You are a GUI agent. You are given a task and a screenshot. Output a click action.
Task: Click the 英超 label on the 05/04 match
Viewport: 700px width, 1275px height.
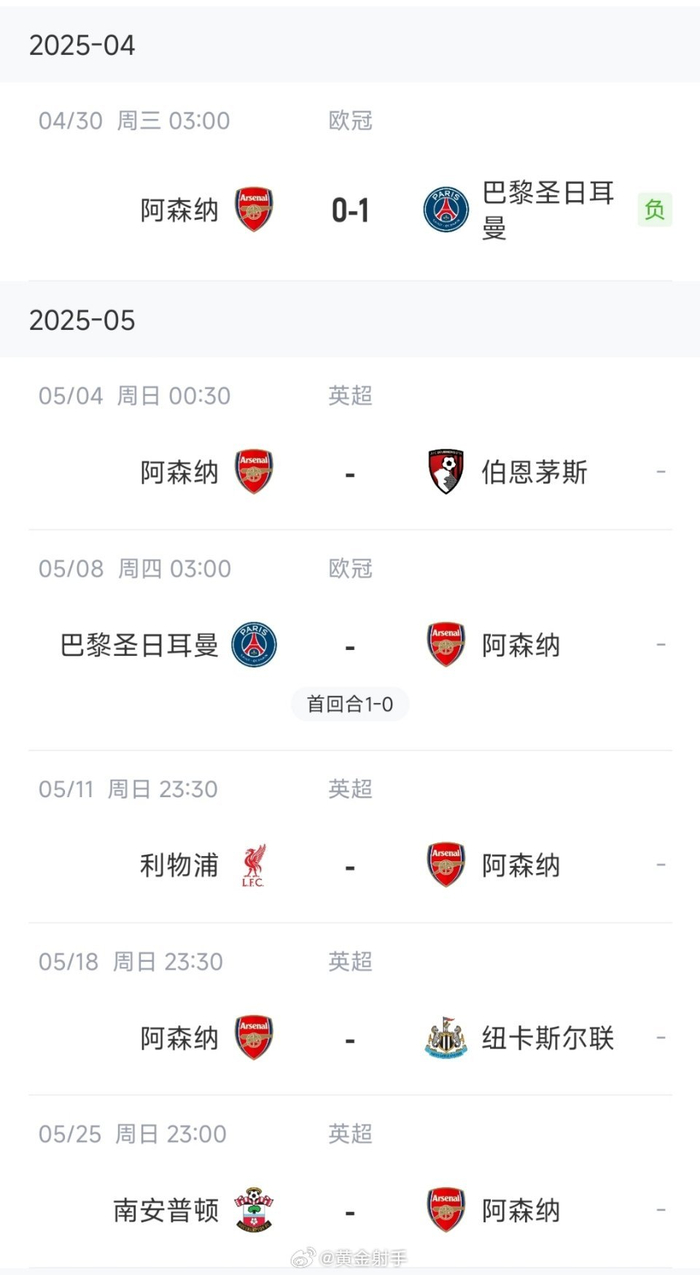coord(350,396)
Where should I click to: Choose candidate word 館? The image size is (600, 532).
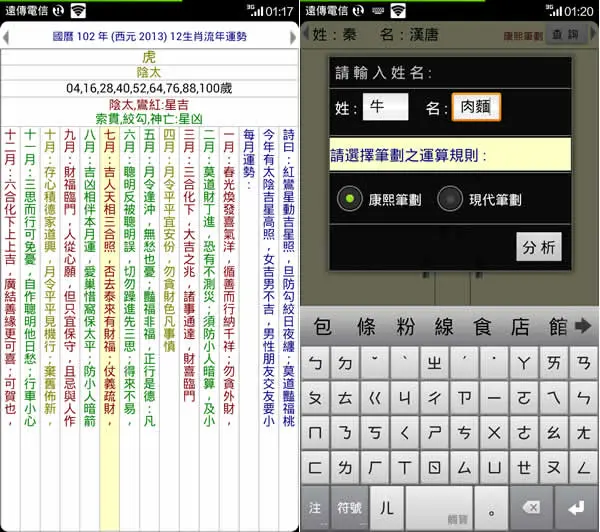click(558, 326)
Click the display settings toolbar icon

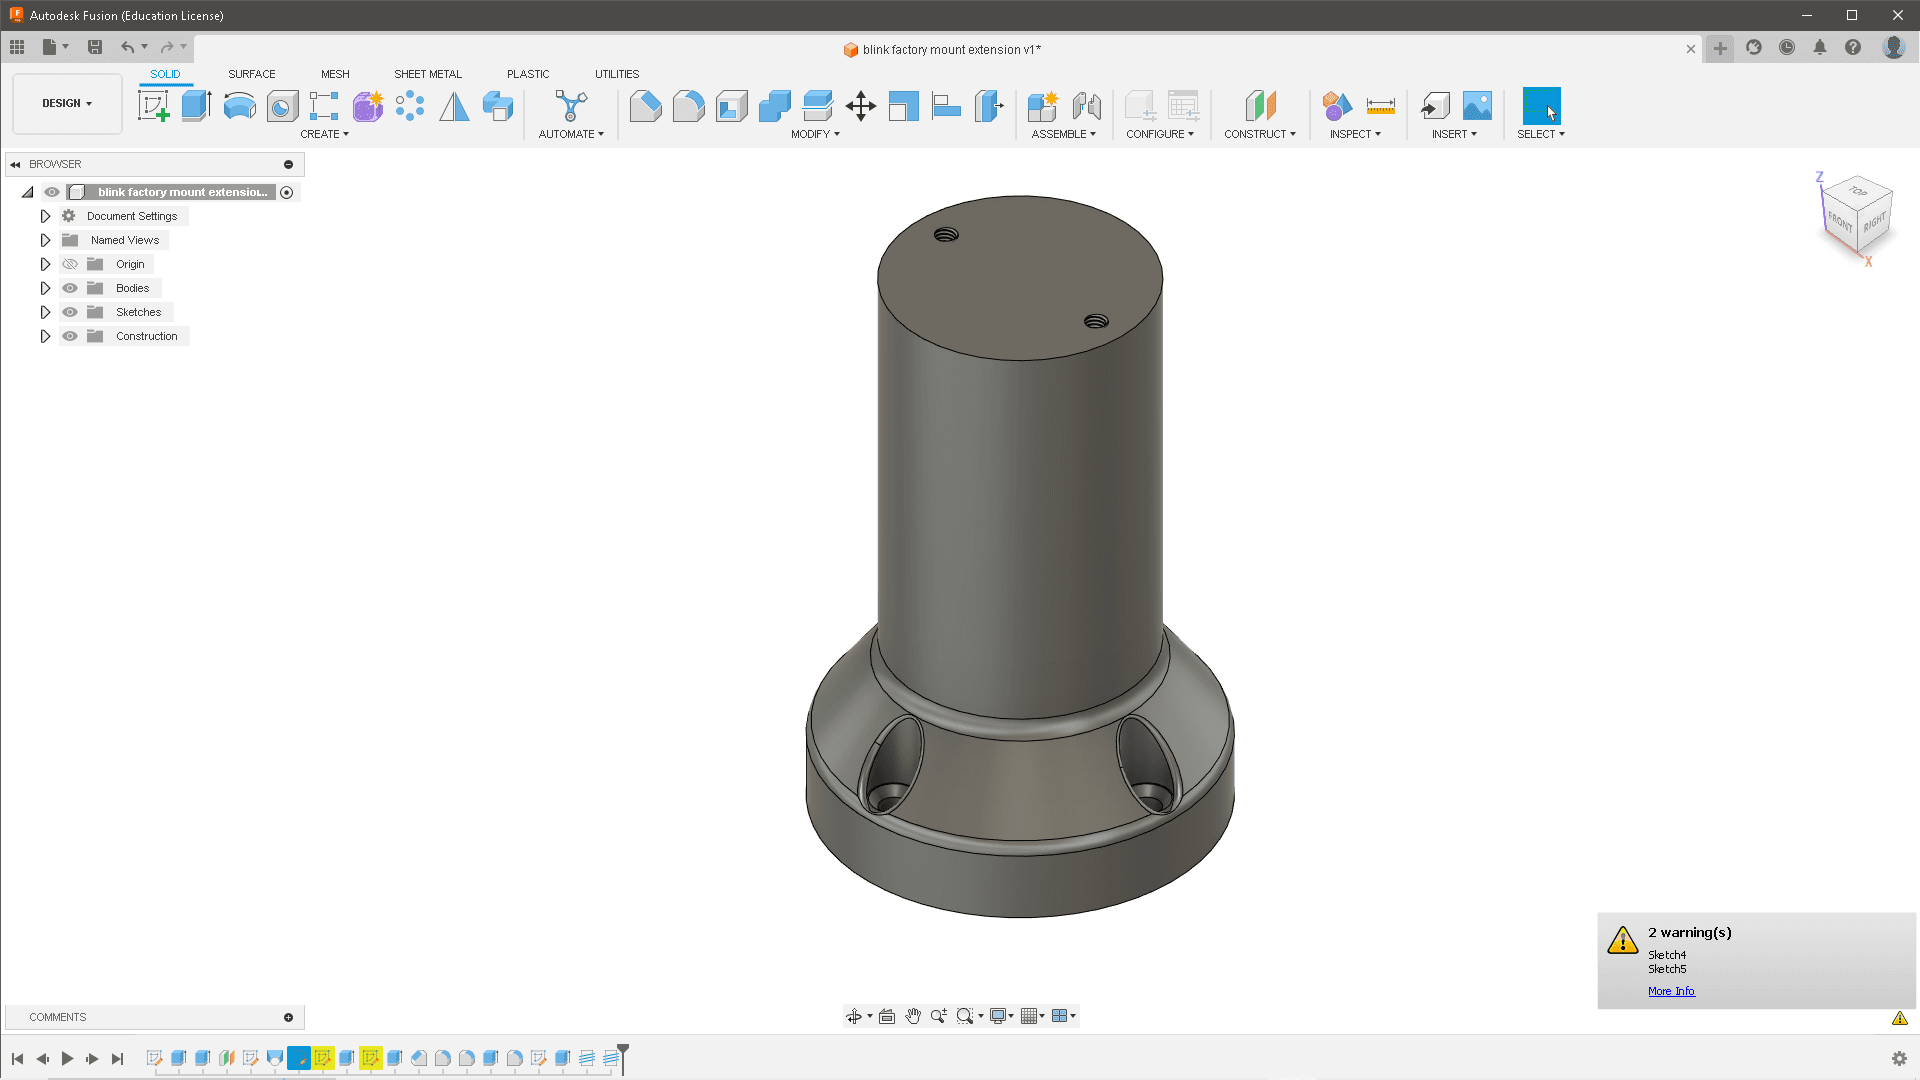[x=1000, y=1015]
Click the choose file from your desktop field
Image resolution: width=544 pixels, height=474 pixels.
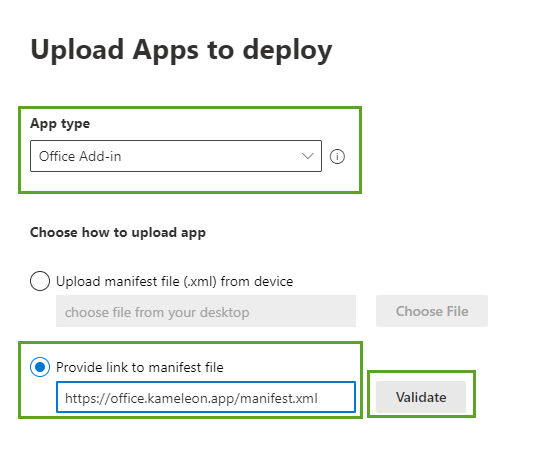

-*-

## ACTIVITY
Print exactly the lines between the line containing "Click the choose file from your desktop field" and the last line of the entries above, including both, and nothing besides; skip the pictures.

## WRITTEN RESPONSE
Click the choose file from your desktop field
Image resolution: width=544 pixels, height=474 pixels.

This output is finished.